Guidelines and Limitations for ECMP

Firewall Mode Guidelines

ECMP zones are supported on routed firewall mode only.

Interface Guidelines

Additional Guidelines

  • A device can have a maximum of 256 ECMP zones.

  • You can associate only 8 interfaces per ECMP zone.

  • An interface can be a member of only one ECMP zone.

  • You cannot remove an interface that is associated with an equal cost static route from the ECMP zone.

  • You cannot delete an ECMP zone if its interface has equal cost static routes associated with it.

  • Only routed interfaces can be associated with an ECMP zone.
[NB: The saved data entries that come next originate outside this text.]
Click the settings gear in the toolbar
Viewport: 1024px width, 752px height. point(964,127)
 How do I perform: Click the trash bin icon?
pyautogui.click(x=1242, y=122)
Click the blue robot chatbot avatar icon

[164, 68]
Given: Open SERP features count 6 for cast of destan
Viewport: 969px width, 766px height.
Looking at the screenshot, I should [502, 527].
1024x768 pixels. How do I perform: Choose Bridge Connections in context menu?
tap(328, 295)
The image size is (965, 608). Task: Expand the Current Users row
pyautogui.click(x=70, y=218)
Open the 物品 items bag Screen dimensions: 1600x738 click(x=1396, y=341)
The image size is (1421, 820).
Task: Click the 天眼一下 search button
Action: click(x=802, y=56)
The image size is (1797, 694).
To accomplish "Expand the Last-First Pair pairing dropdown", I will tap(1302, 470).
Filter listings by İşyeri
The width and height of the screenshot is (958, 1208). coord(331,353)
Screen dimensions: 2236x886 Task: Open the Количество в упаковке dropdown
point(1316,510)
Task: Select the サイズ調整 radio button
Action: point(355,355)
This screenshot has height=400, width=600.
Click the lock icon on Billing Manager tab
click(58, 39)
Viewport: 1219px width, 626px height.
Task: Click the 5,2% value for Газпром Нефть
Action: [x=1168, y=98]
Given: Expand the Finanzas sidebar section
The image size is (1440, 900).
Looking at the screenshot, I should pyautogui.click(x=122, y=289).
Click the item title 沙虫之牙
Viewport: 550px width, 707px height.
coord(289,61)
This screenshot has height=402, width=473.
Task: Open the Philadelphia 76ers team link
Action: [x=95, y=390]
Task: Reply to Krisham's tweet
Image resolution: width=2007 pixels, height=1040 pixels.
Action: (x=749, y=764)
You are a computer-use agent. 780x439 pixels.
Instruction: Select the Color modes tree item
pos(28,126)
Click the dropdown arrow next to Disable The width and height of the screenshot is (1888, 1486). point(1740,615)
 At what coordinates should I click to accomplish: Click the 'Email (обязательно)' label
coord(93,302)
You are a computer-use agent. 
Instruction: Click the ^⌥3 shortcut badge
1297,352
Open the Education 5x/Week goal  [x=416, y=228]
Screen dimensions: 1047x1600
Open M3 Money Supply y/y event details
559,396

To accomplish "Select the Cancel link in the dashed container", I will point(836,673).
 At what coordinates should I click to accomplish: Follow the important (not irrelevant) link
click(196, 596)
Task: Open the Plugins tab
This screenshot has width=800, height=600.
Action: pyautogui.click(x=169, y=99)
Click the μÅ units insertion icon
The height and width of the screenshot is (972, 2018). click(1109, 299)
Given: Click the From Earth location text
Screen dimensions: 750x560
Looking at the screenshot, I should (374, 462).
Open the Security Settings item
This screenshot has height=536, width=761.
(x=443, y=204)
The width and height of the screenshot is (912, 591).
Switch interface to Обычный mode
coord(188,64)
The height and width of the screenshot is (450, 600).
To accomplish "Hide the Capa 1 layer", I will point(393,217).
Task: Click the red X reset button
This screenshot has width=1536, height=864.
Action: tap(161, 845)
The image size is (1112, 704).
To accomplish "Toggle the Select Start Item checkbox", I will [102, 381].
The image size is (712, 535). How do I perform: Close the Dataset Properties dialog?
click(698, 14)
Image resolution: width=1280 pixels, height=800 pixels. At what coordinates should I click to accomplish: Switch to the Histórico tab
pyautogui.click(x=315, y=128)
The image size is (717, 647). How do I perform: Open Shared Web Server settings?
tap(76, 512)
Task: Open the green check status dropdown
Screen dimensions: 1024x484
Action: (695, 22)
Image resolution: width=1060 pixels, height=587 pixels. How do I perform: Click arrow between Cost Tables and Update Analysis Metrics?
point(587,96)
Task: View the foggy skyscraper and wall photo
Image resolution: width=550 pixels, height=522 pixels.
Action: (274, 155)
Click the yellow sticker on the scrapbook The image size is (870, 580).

  • The following interfaces cannot be associated with an ECMP zone:

    • BVI interface.

    • Member interfaces in an EtherChannel.

    • Failover or state link interface.

    • Management-only or management-access interfaces.

    • Cluster control link interface.

    • VNIs.

    • VLAN interfaces.

    • Interfaces in a remote access VPN configuration with SSL enabled.

  • DHCP Relay is not supported on interfaces in an ECMP zone.

  • Dual ISP/WAN threat defense Deployment—Create a single ECMP zone for the primary and secondary data interfaces. This configuration enables creation of static routes for both the interfaces with same metric values.

  • The threat defense does not support ECMP with NAT in IPsec sessions—a standard IPsec virtual private network (VPN) tunnel does not work with NAT points in the delivery path of IPsec packets.